県では、NPO・ボランティアや企業、行政など、多様な主体の「協働」による“新しい共助社会”づくりを進めています。このコーナーでは、毎号、新しい共助社会づくりに取り組む皆さんをご紹介します。
水と緑の恵みを受け、県内でも有数の穀倉地帯となっている朝倉市ですが、江戸時代以前は、干ばつに苦しめられてきた歴史があります。およそ220年前に大改修され、この地を肥沃な田園に変えたのが、今もなお現役で筑後川の水を引き込んでいる「山田堰」です。

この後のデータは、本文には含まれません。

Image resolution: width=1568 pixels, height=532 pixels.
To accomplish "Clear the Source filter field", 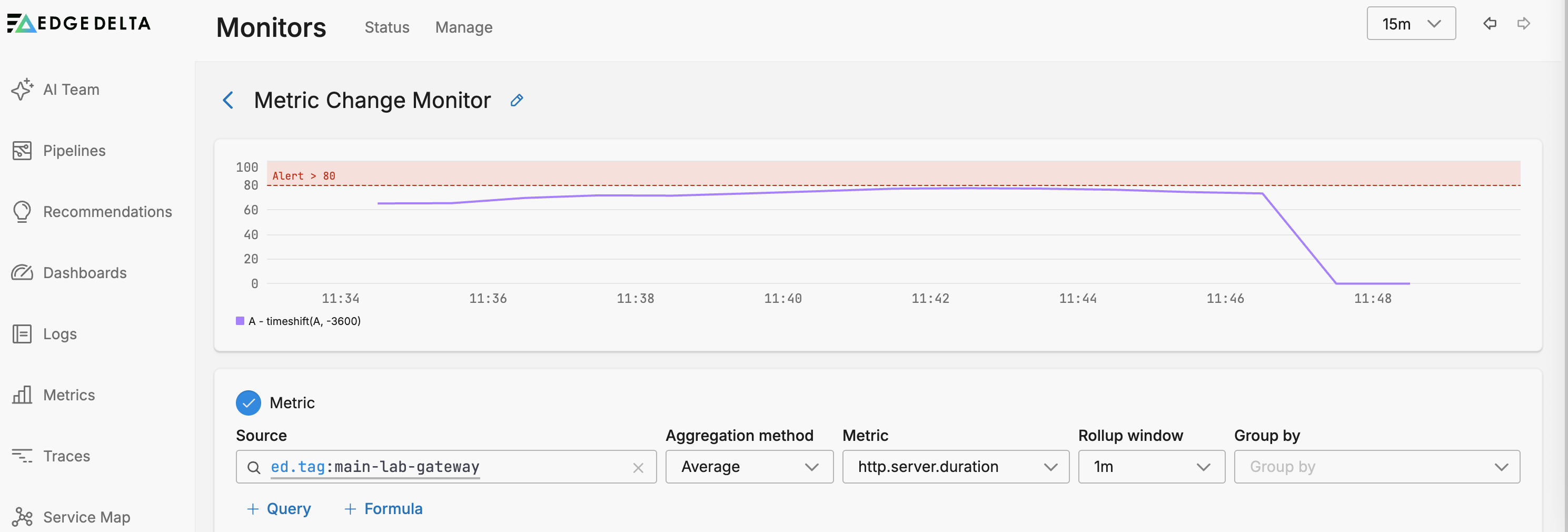I will pyautogui.click(x=638, y=468).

平成22年8月、「朝倉市まちづくりチャレンジ大学」による取り組みの一環で、ペシャワール会の中村哲医師を招き講演会が開かれました。中村医師は、飢餓に苦しむアフガニスタンでの人道支援のひとつとして、山田堰をモデルに用水路を建設。乾いた大地を潤し、難民となっていた多くの人々を救ったといいます。

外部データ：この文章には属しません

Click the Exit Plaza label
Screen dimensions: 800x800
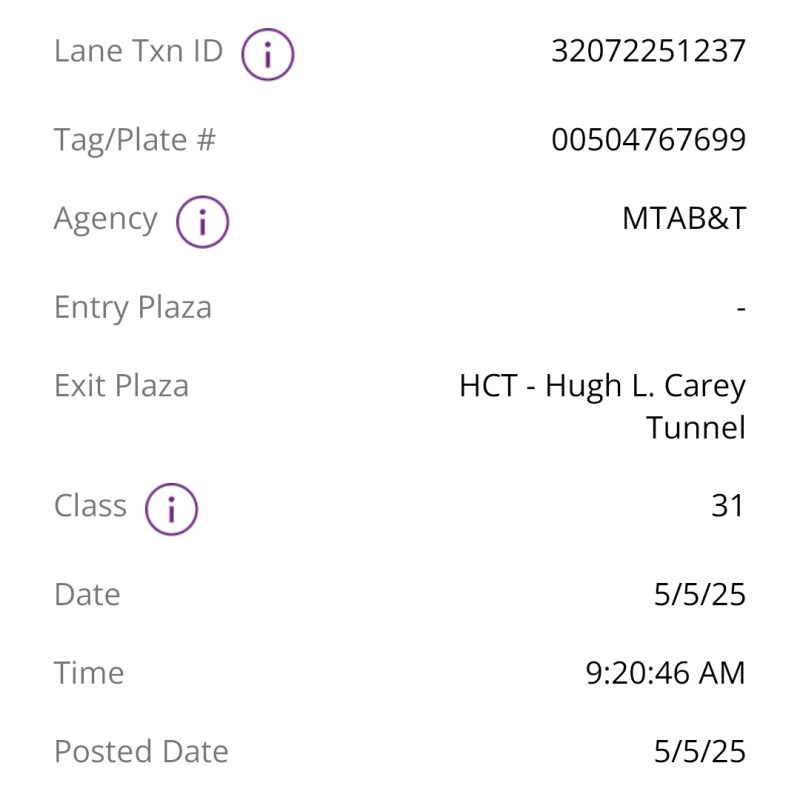(121, 386)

「現在でも農業に多大な役割を果たしている山田堰をはじめ、堀川用水、三連水車は、先人の築いた歴史や文化を後世に伝えるシンボルとしての役割も果たしています。中村医師の話に感銘を受けて、これらの地域の宝をあらためて大事にしていこうという思いの輪が広がりました」と、「山田堰土地改良区」の事務局長である徳永哲也さんは語ります。
世界農業遺産は、自然や生態系と調和した継承すべき農業システムを保護しようとする、国連食糧農業機関(FAO)の認定制度。平成24年7月、「朝倉市まちづくりチャレンジ大学」を中心に、山田堰土地改良区、朝倉市の3者による、「『山田堰』等の世界農業遺産登録をめざす協働会議」が始動しました。これまでに講演や見学ツアーなどを重ね、市民の郷土への思いを育んできました。再び中村医師を招いた講演会では、約700人が詰め掛けるなど、世界農業遺産登録に向けた活動は大いに盛り上がりを見せています。事務局長の篠ア正美さんは、「この地で長い間受け継がれてきた農業システムや文化、景観を守ることが、生き物たちを保護することにもつながります。登録のためには、筑後川中流域全体での一体感が不可欠なので、もっとたくさんの方へ理解を広げていきたい」と語ります。
同会議では、近隣市町村に協力を呼びかけ、平成27年のFAOへの申請を目指しています。地域の宝を未来に残すための取り組みは、筑後川の流れのように力強く続いていきます。